Storrier Stearns Japanese Garden, Pasadena, CA
Storrier Stearns Japanese Garden, Pasadena, CA

Pasadena,

CA

United States

Storrier Stearns Japanese Garden

In 1935, after visiting Japan, Charles and Ellamae Storrier Stearns hired Kinzuchi Fujii to convert the tennis court area on their six-acre estate into a Japanese-style stroll garden from the Edo period. Built on a scale unprecedented in the U.S., the 1.5-acre garden is Fujii’s most significant work.

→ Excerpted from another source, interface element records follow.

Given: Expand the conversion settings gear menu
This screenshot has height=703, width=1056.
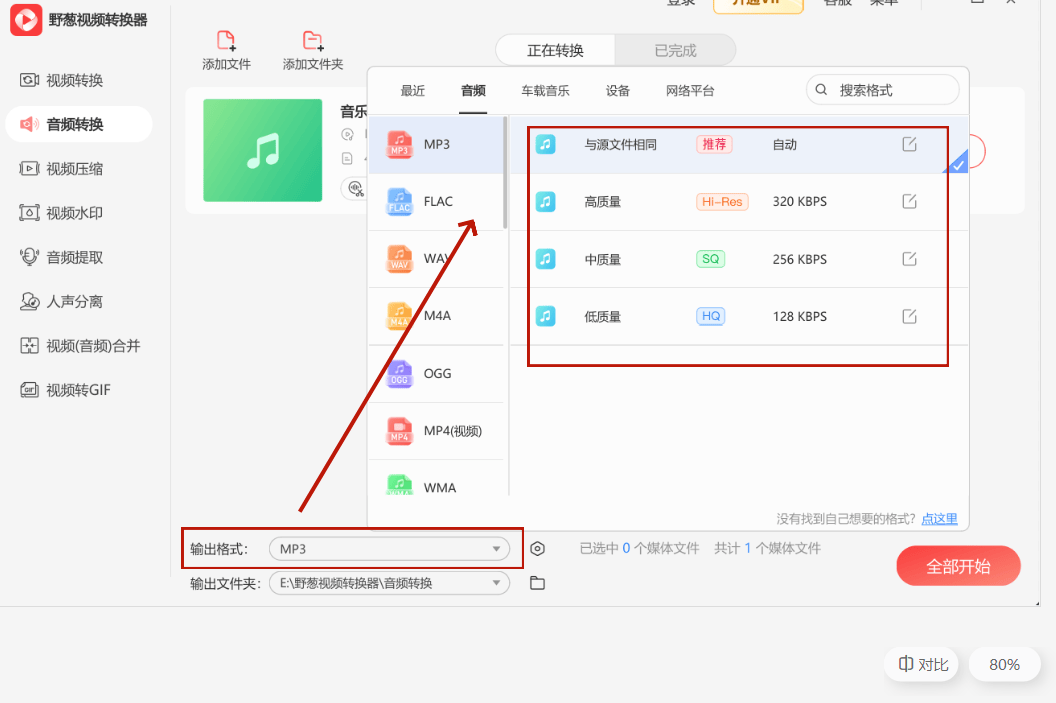Looking at the screenshot, I should [x=538, y=548].
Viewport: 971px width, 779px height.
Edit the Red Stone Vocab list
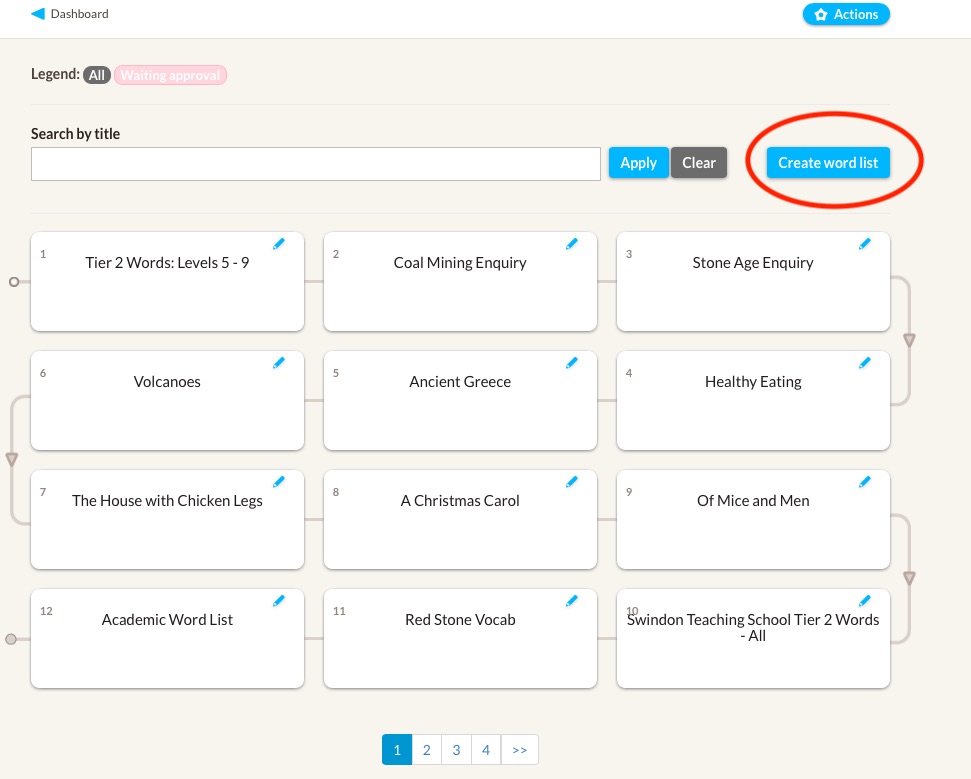572,601
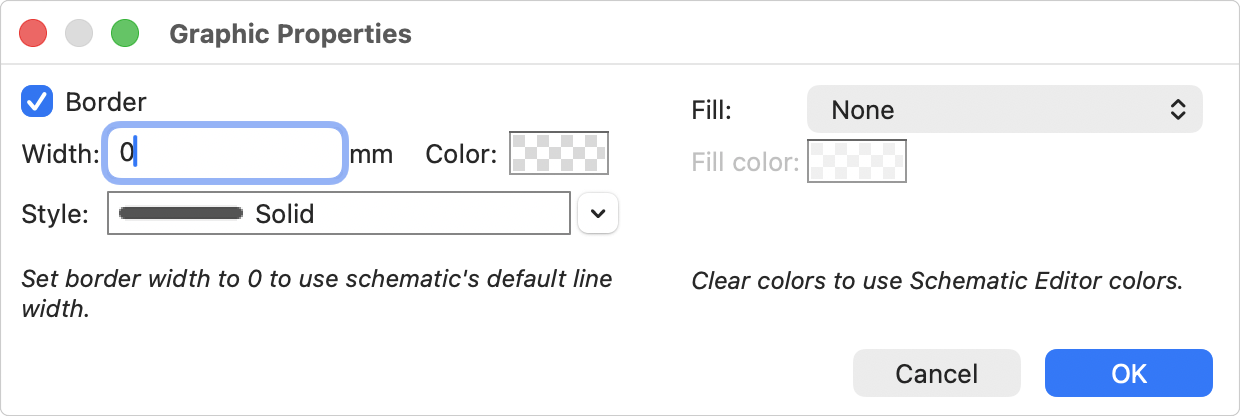Screen dimensions: 1240x416
Task: Click the Fill color swatch
Action: pyautogui.click(x=856, y=161)
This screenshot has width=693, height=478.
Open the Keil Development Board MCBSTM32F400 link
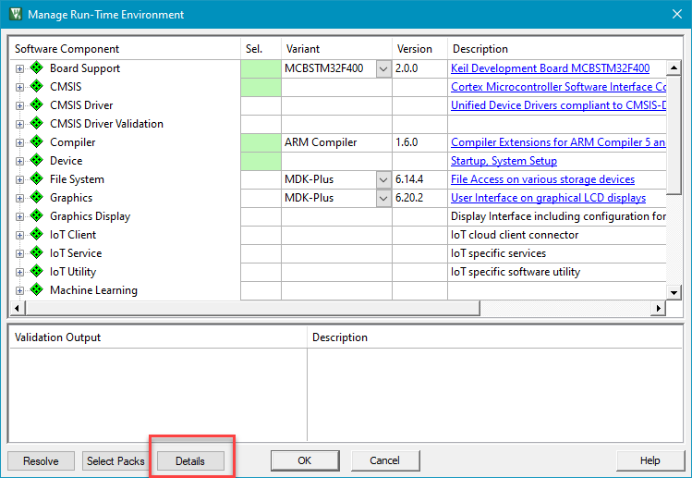point(550,69)
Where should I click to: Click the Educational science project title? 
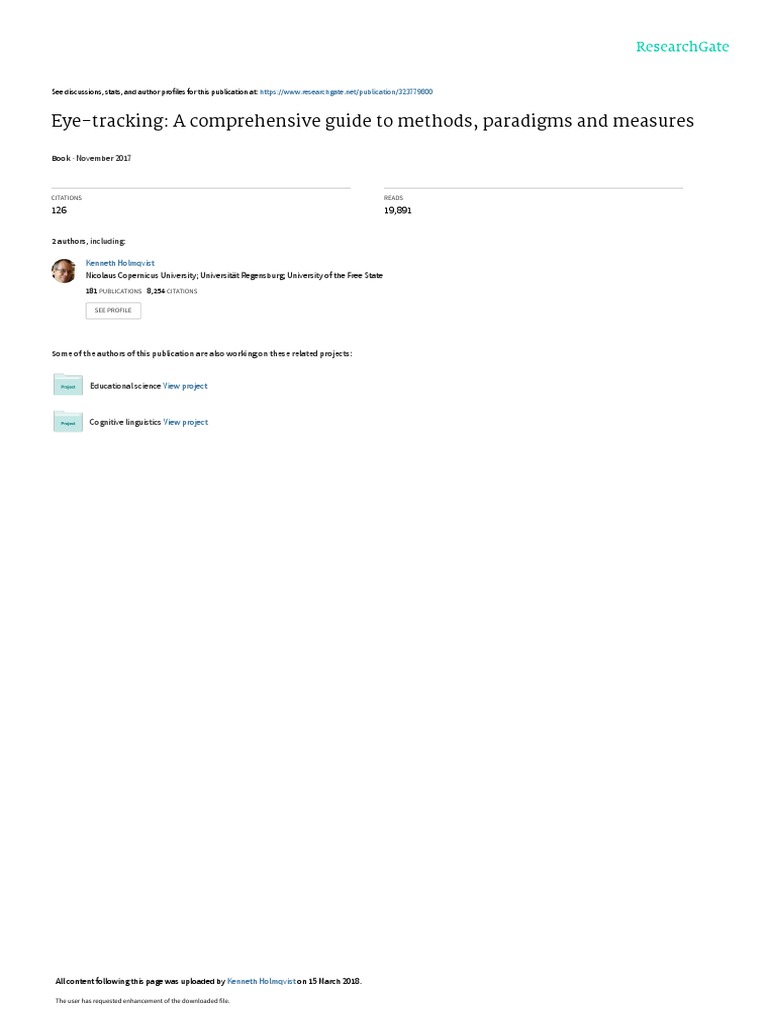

Secluded from the street by a six-foot-high wall capped with black leaded tiles, the garden is accessed through an entrance gate flanked by Foo dog statues and pittosporum, podocarpus, and acanthus. At the center of the garden are two irregularly-shaped, interconnecting ponds edged with beach pebbles, with a 200 foot-long retaining wall that wraps the north and east sides of the ponds. The wall buttresses a 25-foot-high hill formed from the ponds’ excavated soil. Over 2,000 granite boulders were brought in to create a cascading waterfall with a twelve-foot drop. A footpath winds around both ponds and over a serpentine gully which is traversed by four granite and wood footbridges. The garden was planted with black pines, Japanese maples, Chinese elms, camellias, azaleas, rhododendrons, and ferns and contained five Japanese lanterns, a rustic, redwood-log shelter and a teahouse on the southern edge of the lower pond.

The estate was subdivided in 1950 and fell into decline until 2005, when landscape architect Takeo Uesugi restored the garden according to Fujii’s original plans. Considered one of the best chisen kaiyu shiki teien (pond strolling garden) in the country created prior to World War II, it was listed in the National Register of Historic Places in 2005.